Budget season - the first real test of 'new politics'
Budget season, when we can expect a variety of kites to fly high over Merrion Street, is almost upon us.
In the coming weeks Michael Noonan and Paschal Donohoe will slave over the figures as they try to come up with the magic formula to please all of the people.
The only problem is that on this occasion Micheál Martin will be standing outside with a big scissors threatening to veto anything Fianna Fáil doesn't like.
But more worrying for Fine Gael ministers is the already-evolving shopping list that Mr Martin's frontbench is compiling -and is likely to deliver over the public airwaves ahead of the new Dáil session.

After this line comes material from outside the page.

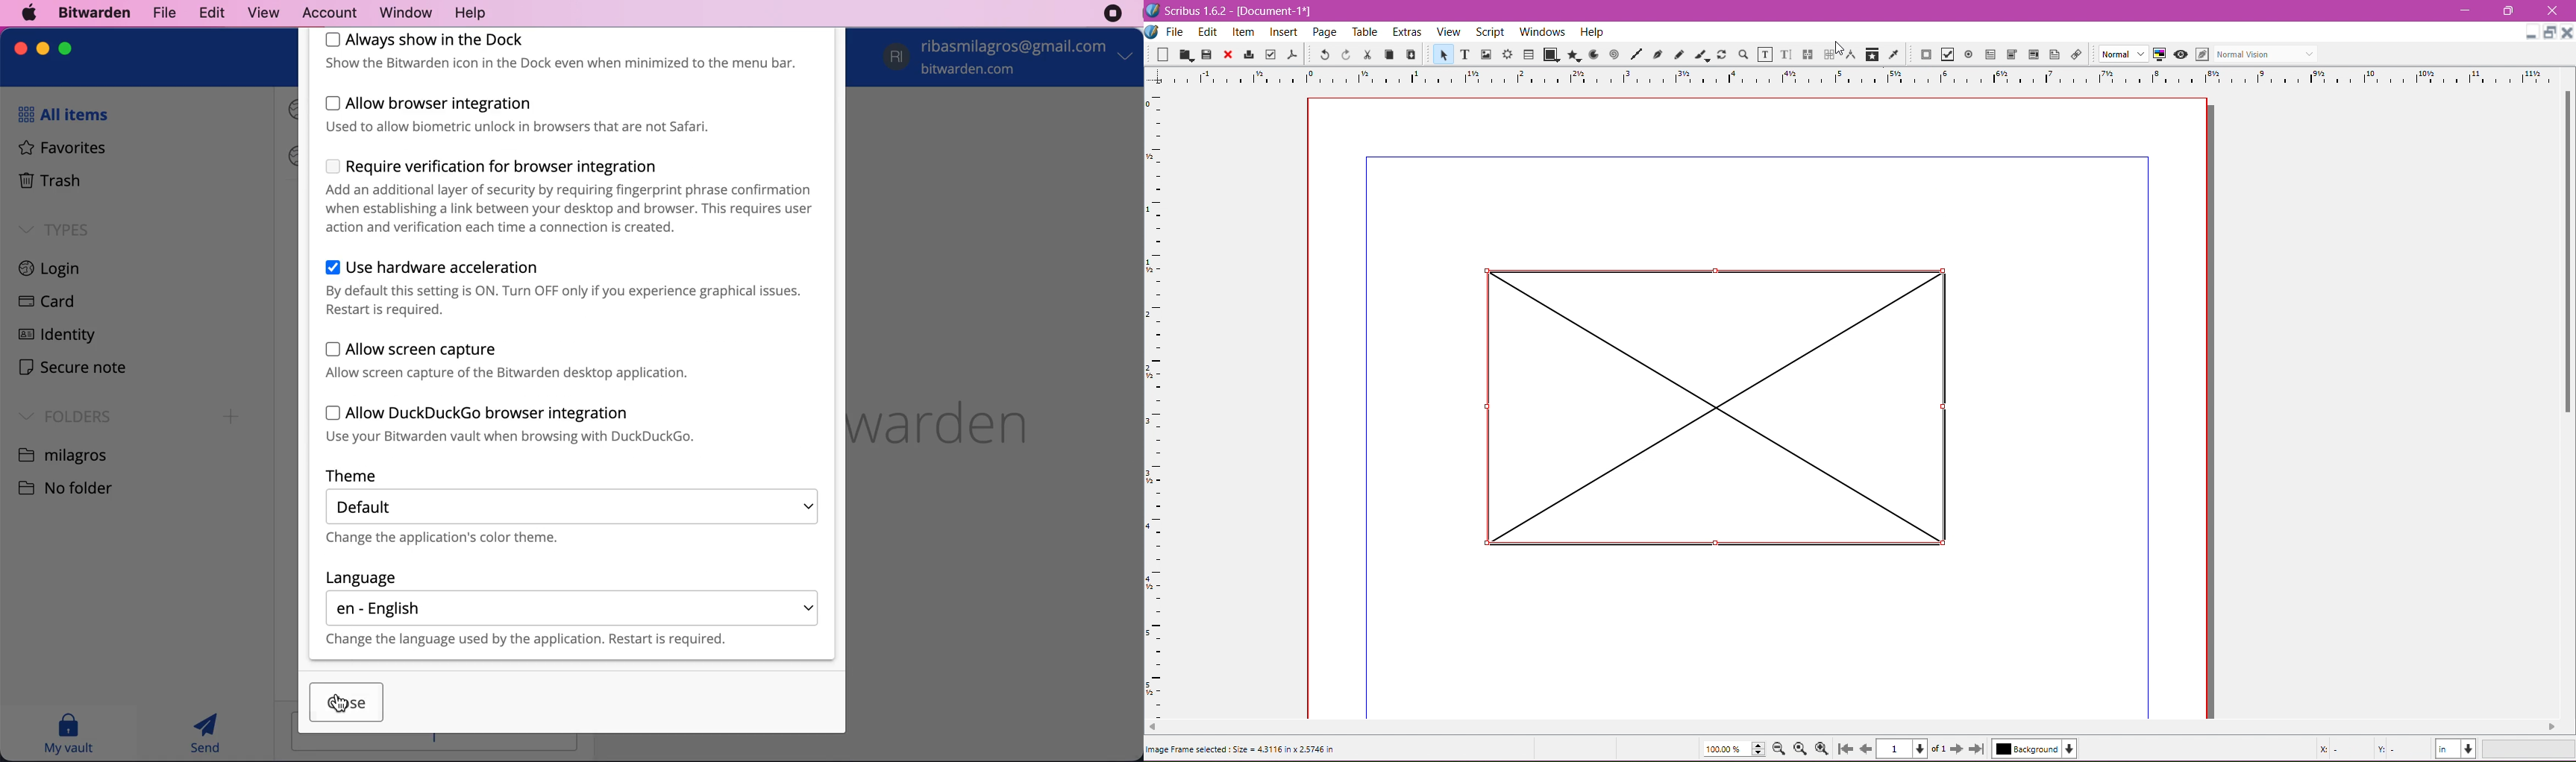 This screenshot has height=784, width=2576. I want to click on Eye Dropper, so click(1893, 54).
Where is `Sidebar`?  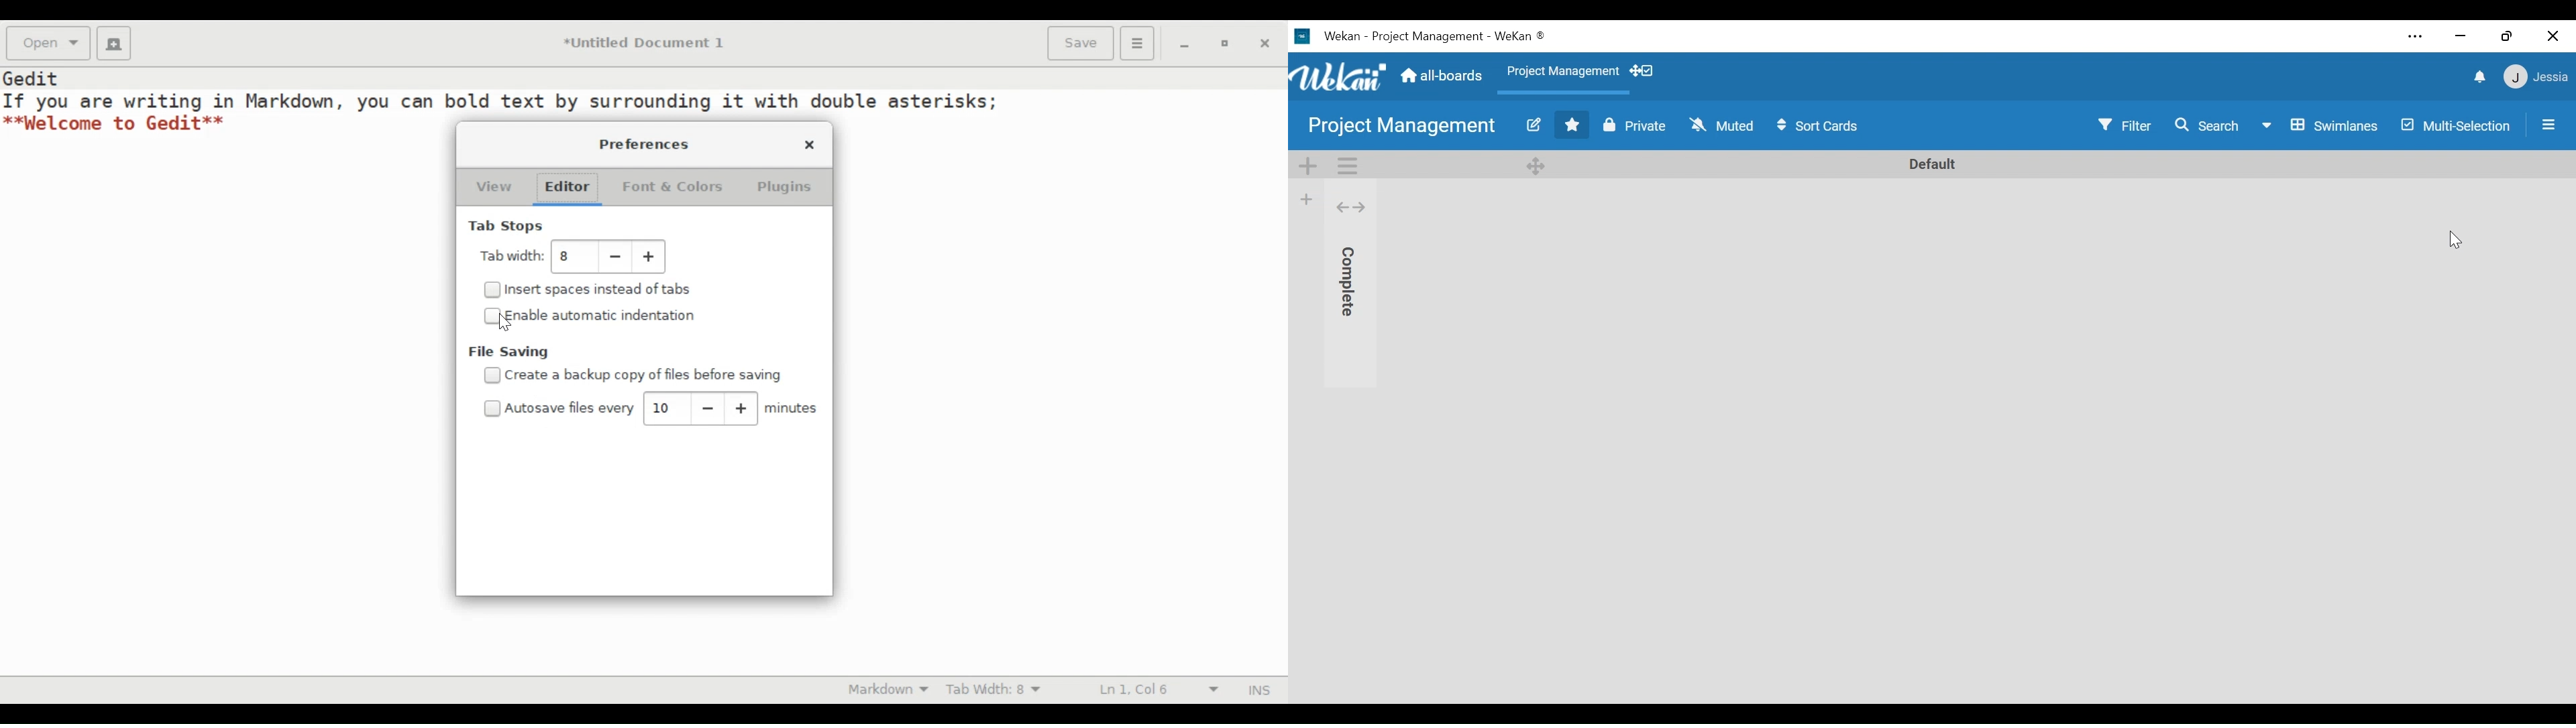 Sidebar is located at coordinates (2548, 124).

That's why Public Expenditure Minister Donohoe was quick out of the traps yesterday to warn that he doesn't want power at any cost.

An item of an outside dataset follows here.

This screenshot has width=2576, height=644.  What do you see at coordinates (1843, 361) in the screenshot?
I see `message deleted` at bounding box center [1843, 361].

Fine Gael has already paid a high price for the formation of the minority Government, including the likely abolition of water charges - despite what the European Commission might say about fines.

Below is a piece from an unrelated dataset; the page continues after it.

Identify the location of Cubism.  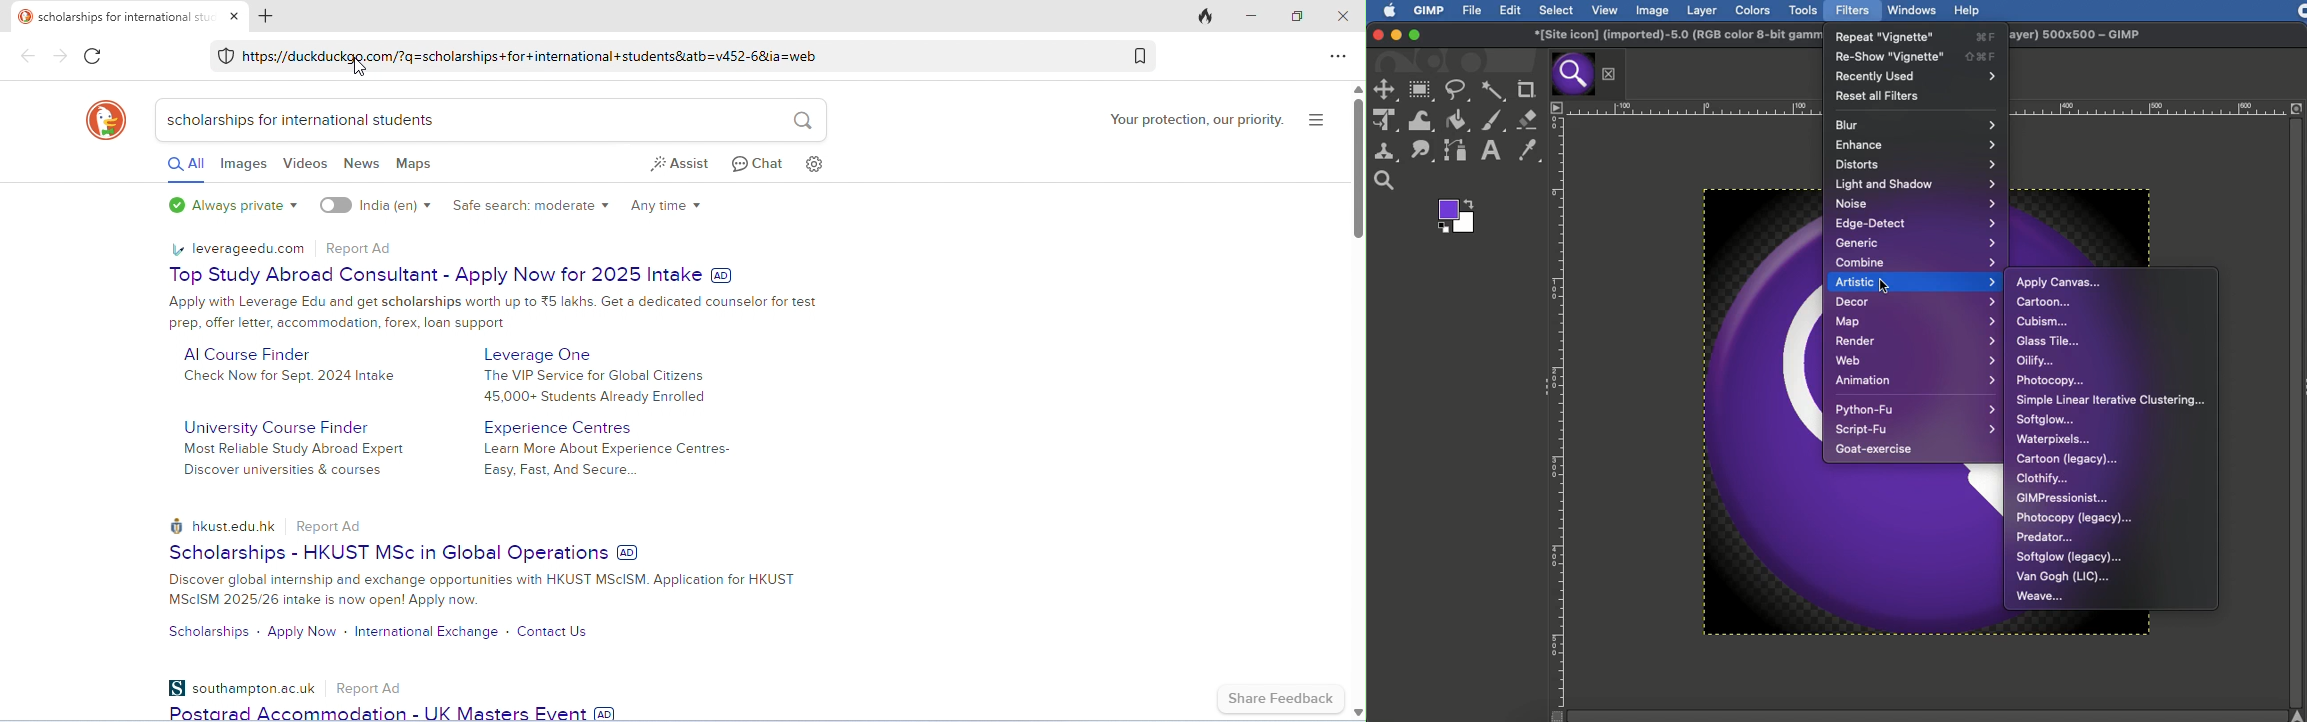
(2043, 321).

So when Willie O'Dea appeared on the front page of the 'Sunday Independent' to announce that Fianna Fáil is set to 'force' a €5 pension increase, it immediately set alarm bells ringing.
The deal between Fine Gael and Fianna Fáil has a number of very clear targets - but doesn't have a roadmap for how to reach most of them.
Neither is there a timeline, apart from a commitment on Fianna Fáil's part to facilitate the safe passage of three budgets.
For example, it talks about a "provision for pension increases", "reforming the public sector" and "securing the future of family farms".
However, it was left up to Fine Gael as the party of government to decide how to achieve these goals.
So the real test of 'new politics' is about to begin. Everything up to now was a case of testing the waters and seeing how far both sides could push it.
Now it's 'put your money where your mouth is' time.
Both sides agree that the 'squeezed middle' need a break - but how much?
Both sides agree that investment in health, education, childcare and justice is badly needed - but what's the priority?
Mr Donohoe's intervention was pointed. He tried to appeal to Fianna Fáil's 'green jersey' attitude on Brexit, saying the Budget will be set against "risks that are growing".
And he promised to use the existing growth "to deliver benefits to people after all of the terrible hardship we have gone through in many years".
But there was a sharp warning too that Mr Martin needs to avoid creating a budget war.
Essentially, he was saying that he won't be giving in just because Fianna Fáil describes something as a red line issue. Sources say Fianna Fáil's frontbench has already been warned by the leadership not to create expectations that they can't be guaranteed of fulfilling.
But it seems clear the ministers of Merrion Street have their work cut out for them.